This confusion appeared in the linked issue #15921: Data.List.maximumBy uses counter-intuitive ordering · Issues · Glasgow Haskell Compiler / GHC · GitLab
although I don’t agree waldmann there, maximumBy (compare 'on' snd) should work regardless if the laws of Ord need total ordering or just a preordering.
So, it’s correct that compare `on` snd doesn’t generally define a total ordering, given the Eq (a, b) instance likely to be in play (though it does if a is (), for example). But the documentation for maximumBy doesn’t (currently?) state that the comparison function provided needs to define a total ordering, nor should it. As long as the Ord (a, b) instance isn’t defined using compare `on` snd, no foul.
Oh, right, waldmann most certainly meant that compare 'on' snd equality is not the same as (Int,Int) equality. It seems I am alone with my confusion.
But if you asked me whether, given
(==) = \x y -> True,(<=) = \x y -> Truedefines a total order onInt(or on any other type), I’d have to say yes.
Is there a reason why should Haskell (==) play the role of math =? For me it is more logical for Haskell = to play the role of math =, and for Haskell (==) to play the role of math ==. For example in the case of Arg a b I would say that (==) = is an equivalence relation, and (<=) is a total preorder. That is my mathematical model, and it would be nice to use the same words, with the same meaning. Also nothing else cares about (==) on Arg a b and apart from ordering, everything else treats Arg 0 0 and Arg 0 1 differently, so it is weird to say that Arg 0 0 = Arg 0 1 in math, and antisymmetry holds.

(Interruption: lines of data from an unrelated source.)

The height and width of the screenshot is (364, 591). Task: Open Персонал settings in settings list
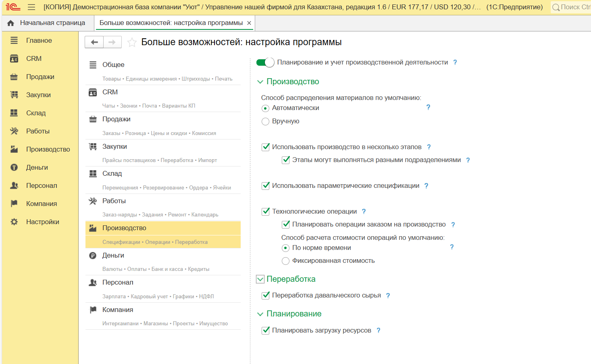118,282
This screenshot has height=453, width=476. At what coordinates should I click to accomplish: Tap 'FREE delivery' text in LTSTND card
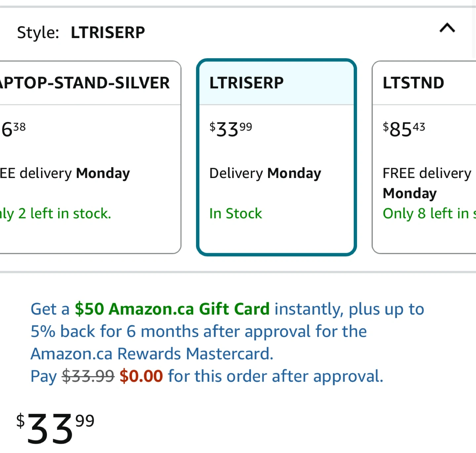(x=426, y=173)
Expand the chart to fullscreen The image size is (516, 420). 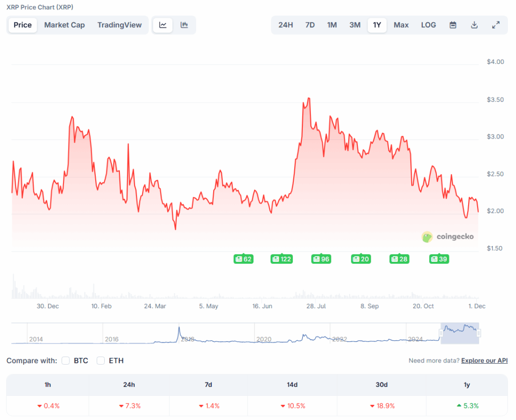pos(495,25)

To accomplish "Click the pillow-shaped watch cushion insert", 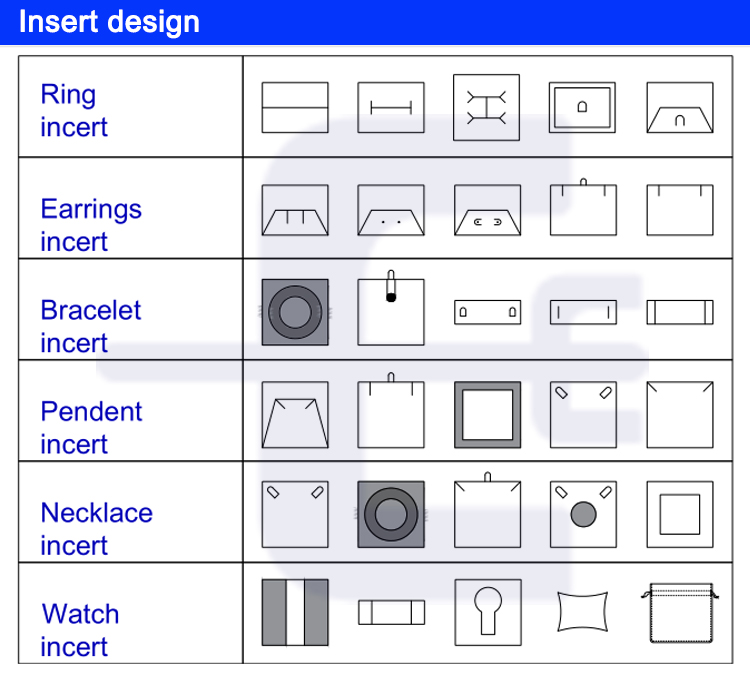I will click(583, 611).
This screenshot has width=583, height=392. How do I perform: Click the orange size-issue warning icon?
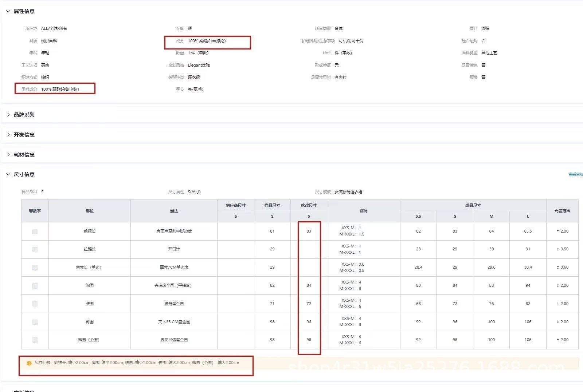click(29, 363)
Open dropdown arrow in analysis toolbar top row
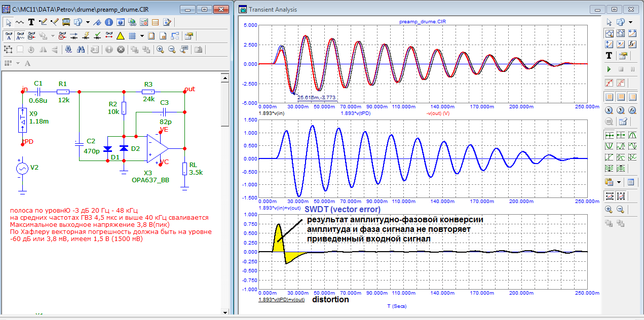Screen dimensions: 644x320 coord(630,22)
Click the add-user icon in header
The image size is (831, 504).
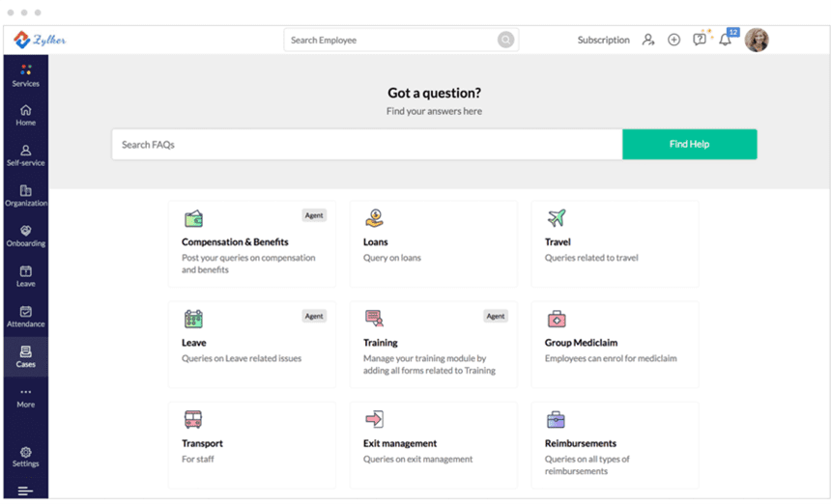648,40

edit: in summary, I think that that antisymmetry law is for (<=) to be a total preorder, and not a total order.
I think this is the crux of our disagreement, but there’s a lot of ambiguity smuggled into this statement. For me to go on this journey with you, I’d need you to define what you mean by ‘Haskell =’, ‘math =’, and ‘math ==’, the first two of which I think are overloaded concepts, and the last of which I haven’t seen without some prior definition.
This also might be better as a distinct thread if you want to continue the conversation; I don’t think we’d come back to the question of max, maximum, etc. from that direction.
I’ve been reflecting on this for a few days and I have to admit, it’s sounding more compelling the more I think about it. Maybe it’s best to consider all of these functions as using argument-order or structure-order as the tie-breaker if Ord-order doesn’t distinguish between elements, instead of thinking about ‘bias direction’ as I have been.
The reason for the different bias is simple: if you do (min x y, max x y) you know that the pair will contain either (x, y) or (y, x).
Maybe the reason is not spelt out in the report, but it was carefully designed that way.
Enough people have spoken up against changing max that I probably won’t continue to pursue it, but for my own curiosity (and for the documentation, if it makes sense to include it): to what end was it designed that way? Why is that an important or useful quality? If I knew that both min and max favored their left argument, and I wanted a pair that was either (x, y) or (y, x), I’d write (min x y, max y x), so it’s not like flipping max would prevent you from easily writing an expression with that property.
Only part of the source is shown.